TV & radio: There is no television or radio at Machaba.
Water supply: Borehole
Water supply notes: All the tented chalets have plumbed hot and cold running water for showers, and flushing toilets. Guests are usually given a water bottle on arrival, which they are encouraged to top up from the filtered supply in the camp’s main area. Each room is also provided with glasses and a flask of drinking water that is replenished daily. We don’t recommend that travellers drink from the tap.
Health & safety
Malarial protection recommended: Yes
Medical care: The nearest doctor is in Maun. Management and guides are first aid trained and medical evacuation is available in case of emergencies.
Dangerous animals: High Risk
Security measures: Guests are escorted to their tents after dark as dangerous wildlife is known to wander through the camp. 'Fog horns' are provided in the tents to summon help in case of emergency.

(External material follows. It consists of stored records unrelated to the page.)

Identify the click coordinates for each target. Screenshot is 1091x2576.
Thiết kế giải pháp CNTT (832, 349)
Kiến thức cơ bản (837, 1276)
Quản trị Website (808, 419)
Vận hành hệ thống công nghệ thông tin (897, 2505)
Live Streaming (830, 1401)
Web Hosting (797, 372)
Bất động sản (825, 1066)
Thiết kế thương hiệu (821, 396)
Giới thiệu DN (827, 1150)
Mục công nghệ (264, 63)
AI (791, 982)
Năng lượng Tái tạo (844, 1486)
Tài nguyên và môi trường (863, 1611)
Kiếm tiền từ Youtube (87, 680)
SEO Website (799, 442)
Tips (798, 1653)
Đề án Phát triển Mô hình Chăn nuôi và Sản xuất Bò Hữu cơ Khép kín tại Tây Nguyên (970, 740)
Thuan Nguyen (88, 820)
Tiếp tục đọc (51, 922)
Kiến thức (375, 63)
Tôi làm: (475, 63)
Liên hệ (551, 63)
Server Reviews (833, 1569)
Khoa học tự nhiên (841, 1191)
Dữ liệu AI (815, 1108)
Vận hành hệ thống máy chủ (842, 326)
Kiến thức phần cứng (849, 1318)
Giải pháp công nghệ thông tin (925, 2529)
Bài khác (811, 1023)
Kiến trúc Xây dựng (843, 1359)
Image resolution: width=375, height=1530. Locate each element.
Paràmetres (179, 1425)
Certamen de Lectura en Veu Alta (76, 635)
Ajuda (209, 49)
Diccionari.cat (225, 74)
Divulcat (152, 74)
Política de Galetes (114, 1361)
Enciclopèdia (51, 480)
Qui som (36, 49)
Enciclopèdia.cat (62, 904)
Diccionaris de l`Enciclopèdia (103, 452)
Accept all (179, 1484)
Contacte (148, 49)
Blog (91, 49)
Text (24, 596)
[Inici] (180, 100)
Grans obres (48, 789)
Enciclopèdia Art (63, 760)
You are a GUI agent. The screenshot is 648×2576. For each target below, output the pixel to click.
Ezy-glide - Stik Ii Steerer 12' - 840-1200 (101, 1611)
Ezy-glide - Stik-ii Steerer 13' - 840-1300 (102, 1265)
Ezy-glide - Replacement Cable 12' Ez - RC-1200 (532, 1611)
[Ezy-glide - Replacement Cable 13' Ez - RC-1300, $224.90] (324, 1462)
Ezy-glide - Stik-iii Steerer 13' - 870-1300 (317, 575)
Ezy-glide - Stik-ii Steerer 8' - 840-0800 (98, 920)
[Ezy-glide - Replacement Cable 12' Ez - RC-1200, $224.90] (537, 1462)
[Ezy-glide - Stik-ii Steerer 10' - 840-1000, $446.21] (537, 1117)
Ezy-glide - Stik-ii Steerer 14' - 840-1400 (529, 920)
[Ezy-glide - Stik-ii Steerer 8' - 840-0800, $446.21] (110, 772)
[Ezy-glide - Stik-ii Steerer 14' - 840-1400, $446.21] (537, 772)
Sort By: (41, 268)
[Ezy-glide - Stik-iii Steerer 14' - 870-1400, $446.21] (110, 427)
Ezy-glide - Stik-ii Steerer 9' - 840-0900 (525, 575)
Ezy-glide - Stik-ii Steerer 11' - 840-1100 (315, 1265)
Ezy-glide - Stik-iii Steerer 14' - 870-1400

Fire safety: Each tent has a fire extinguisher.
Disabled access: On Request
Laundry facilities: A laundry service is included (excluding underwear). Laundry is collected in the morning and usually returned the same day, weather permitting. Washing powder is provided in the room for guests to wash their smalls.
Money: No exchange facilities are offered at Machaba. There is a small safe in each tent.
Accepted payment on location: MasterCard and Visa credit cards are accepted (with a surcharge); Diners and Amex are not. Cash in the form of South African rand, GB sterling, US dollars, euros and Botswana pula is accepted.